You should first set up a password for the Admin user and then restrict access to that password to the owner of the company or the person in the office who will supervise the use of QuickBooks.  Admin can add users to the file and give each user privileges (or permissions) to access various areas of the data file.

These steps are very critical if you suspect someone is not trustworthy or you suspect fraud.  This is difficult if a small business only has one person that is in charge of all tasks.  There are audit reports to show exactly what was originally entered, when a change has been made including which user made the change on what date and time and what field was changed.  If everyone uses one username, the audit report is not very useful and there’s no way you can prove who made the change.

Sometimes you need to look at your QuickBooks data in ways that aren’t on the standard reports in QuickBooks, but not often enough to require purchasing a third-party reporting tool. This can be accomplished by exporting detailed information to Excel and then using Pivot tables to put the information into useful tables of summarized information.

When you insert a pivot table, it asks you to define the range of data to use as a basis (including the headings) and then displays a field list for you to select where to “drag & drop” the fields (as a filter, column label, row label, and sum value). The filter is used if you want to select a different value for the entire table (i.e., if I only wanted to look at one location).For example, one of my clients owns a private counseling center and one of their services is doing assessments. They wanted to know how many assessments were done by each of their staff over a period of time. In QuickBooks, they use the REP field on the invoice for the initials of the staff member. I created a custom Transaction Detail report in QuickBooks selecting the Invoice transaction type, Date, Client name, Class, Rep and Amount build the detail report for the pivot table. I then exported it to Excel. In Excel, I selected Insert > Pivot table and it will ask you to verify the range of the data you want to report from, then I selected my fields from the Pivot Table Field List by dragging & dropping them where I wanted to see the information and the display is immediate.

The Class field for Assessments was placed in the column labels section (there are two locations that do assessments, so each goes into a separate column)
The Rep field was placed into the Row labels section
The Amount field was placed into the Sum Values section. Depending on the field you place in the Sum Values section, it may default to Count instead of Sum. To change it, just click on the arrow next to “Count of xxx” and select Value Field Settings and select a different calculation type (sum, average, max, min, etc.).

It’s that easy to wow your client with different ways to look at their data. And the best part is you can update the Excel spreadsheet with new QuickBooks data directly in Excel.

I like finding shortcut suggestions by other LinkedIn members because it helps us all learn more ways to help our clients save time in their jobs. I have been using QuickBooks for years and didn’t know about of the letter shortcuts, only +/- to add or subtract days.
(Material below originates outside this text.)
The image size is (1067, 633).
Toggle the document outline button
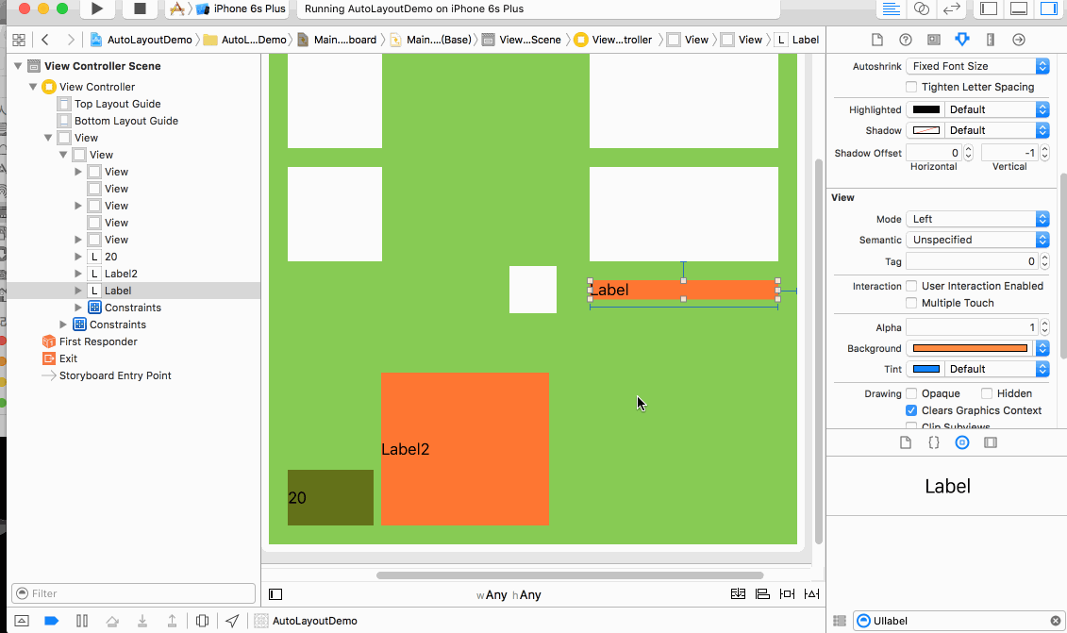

You can use a short one-letter abbreviation from the following table to enter a date if you frequently use specific days of the month to enter certain transactions or journal entries. For most of them, QuickBooks uses either the first or last letter of the words Today, Year, Month, and Week so they all are easy to remember.

These will become some of my favorite Tips and Tricks to pass along to help my clients save time. I hope they will be as useful to you.

Q. I have one employee who handles QuickBooks in our small business and I really need to replace them and get someone more competent in their place. The problem is I don’t know QuickBooks, so how can I get rid of them without causing a big headache for myself? I feel like I’m stuck.

A. I am amazed at how many horror stories I hear about situations like this. I try to educate all business owners how critical it is to document their business processes so that anyone can quickly step in and use this documentation and learn quickly what to do – it saves lots of money in the long run but very few companies do this.

In essence, you have an employee who thinks they’re hanging onto all the knowledge to ensure job security, but the employer feels like they are being held hostage. You need to get as much of that knowledge on paper before that employee walks out the door, or in case they leave suddenly due to illness or death and you suddenly lose the opportunity to gather information built up over so many years.

My advice would be to bring in a QuickBooks consultant to review and document current processes, both to ensure transaction accuracy and to create a document that can be used as a training tool for new employees. You will be able to sleep at night again knowing that you no longer feel like a hostage in your own business.

Every business needs to know if they’re selling their products or services for the right price to make a profit. Fortunately, QuickBooks has a tool to help you do that called Class Tracking.

Once you set the preferences to use class tracking, you set up user-defined classes and use them on all income and expense transactions. Then you run an Income Statement by Class to see each class’s profitability. Once you commit to using classes, you must commit to always entering them for this feature to be effective. There is also a report at month end to show unclassified accounts to identify transactions that are missing a class designation so it can be corrected.

I have a client who uses class tracking extensively for his private counseling center to determine whether his therapy groups are making or losing money based on his overhead and other expenses.